Pour une fois, ce sont les chiffres économiques allemands qui ont inquiété hier. L’Allemagne est-elle sur une mauvaise pente ?

C’est une question a priori surprenante vu d’ici quand on sait que le taux de chômage est passé chez nos voisins sous les 5% de la population active – la moitié du nôtre. Et pourtant, quelques signaux inquiètent. On a appris que la production industrielle a chuté de 4% en août, la plus forte baisse depuis 2009. Et il se murmure qu’après un deuxième trimestre en récession, le troisième pourrait être du même tonneau.

C’est sérieux ?

Soyons honnêtes : la presse allemande n’en a pas fait des tonnes là-dessus et, nous Français, sommes suspects de nous jeter avec gourmandise sur les mauvaises nouvelles allemandes. Que dit alors la presse anglo-saxonne, plus neutre ? Le très américain Wall Street Journal commente ces chiffres par un sobre : don’t panic, but do worry. Pas de panique, mais c’est sérieux. C’est vrai qu’en Allemagne, il y a un certain nombre de débats sur la solidité du modèle allemand. Et si c’était la fin des dix Glorieuses, ces dix années qui ont fait la renaissance de l’Allemagne ? Curieusement, les Allemands sont dans une phase à la fois d’arrogance et d’introspection.

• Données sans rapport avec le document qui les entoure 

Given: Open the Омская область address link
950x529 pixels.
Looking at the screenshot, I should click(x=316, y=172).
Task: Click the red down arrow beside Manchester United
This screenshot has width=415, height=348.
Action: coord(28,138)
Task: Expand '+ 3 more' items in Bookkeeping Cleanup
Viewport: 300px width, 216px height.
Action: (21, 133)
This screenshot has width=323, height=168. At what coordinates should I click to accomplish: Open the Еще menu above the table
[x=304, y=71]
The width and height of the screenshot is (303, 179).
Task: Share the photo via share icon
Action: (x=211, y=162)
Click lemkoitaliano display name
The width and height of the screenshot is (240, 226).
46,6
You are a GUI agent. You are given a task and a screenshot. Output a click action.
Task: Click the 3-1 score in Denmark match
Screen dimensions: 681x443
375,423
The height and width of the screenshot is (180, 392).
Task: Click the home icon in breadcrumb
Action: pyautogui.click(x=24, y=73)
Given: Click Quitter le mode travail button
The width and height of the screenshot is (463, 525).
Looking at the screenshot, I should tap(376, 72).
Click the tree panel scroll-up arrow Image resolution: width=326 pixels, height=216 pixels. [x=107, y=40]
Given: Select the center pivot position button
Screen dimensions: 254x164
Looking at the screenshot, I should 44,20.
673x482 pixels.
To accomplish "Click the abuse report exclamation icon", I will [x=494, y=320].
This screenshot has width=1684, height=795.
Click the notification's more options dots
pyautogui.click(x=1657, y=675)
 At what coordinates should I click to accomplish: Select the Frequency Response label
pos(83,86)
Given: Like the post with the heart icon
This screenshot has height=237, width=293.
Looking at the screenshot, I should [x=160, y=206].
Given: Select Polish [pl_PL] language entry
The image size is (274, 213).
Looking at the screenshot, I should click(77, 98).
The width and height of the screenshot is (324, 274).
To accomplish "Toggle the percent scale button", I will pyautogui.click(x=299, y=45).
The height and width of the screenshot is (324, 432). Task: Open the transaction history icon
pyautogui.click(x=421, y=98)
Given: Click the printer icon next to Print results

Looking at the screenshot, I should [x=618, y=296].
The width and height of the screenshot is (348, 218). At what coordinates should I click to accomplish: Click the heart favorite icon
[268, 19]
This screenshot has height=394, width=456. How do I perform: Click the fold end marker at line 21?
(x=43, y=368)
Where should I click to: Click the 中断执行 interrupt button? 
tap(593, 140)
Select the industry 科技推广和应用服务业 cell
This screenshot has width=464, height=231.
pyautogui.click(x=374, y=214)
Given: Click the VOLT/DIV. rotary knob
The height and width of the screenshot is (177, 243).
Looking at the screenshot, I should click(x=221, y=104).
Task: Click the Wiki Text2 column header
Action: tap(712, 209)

Quelles sont les causes de ce doute – s’il existe ?

Il y a la question archiconnue de la démographie. Il y a celle de l’avenir du modèle économique, fondé sur des exportations industrielles énormes. Quand le Brésil, la Chine etc. seront équipés, que se passera-t-il ? Il y a une autre question de fond : comment un pays qui affiche un excédent commercial de deux cents milliards d’euros par an peut-il avoir une croissance finalement moyenne et des revenus qui grimpent peu ? Où va l’argent ? Bref, pour paraphraser la formule, quand ils comparent, les Allemands se rassurent (sur le chômage ils peuvent), mais quand ils se regardent, ils s’inquiètent.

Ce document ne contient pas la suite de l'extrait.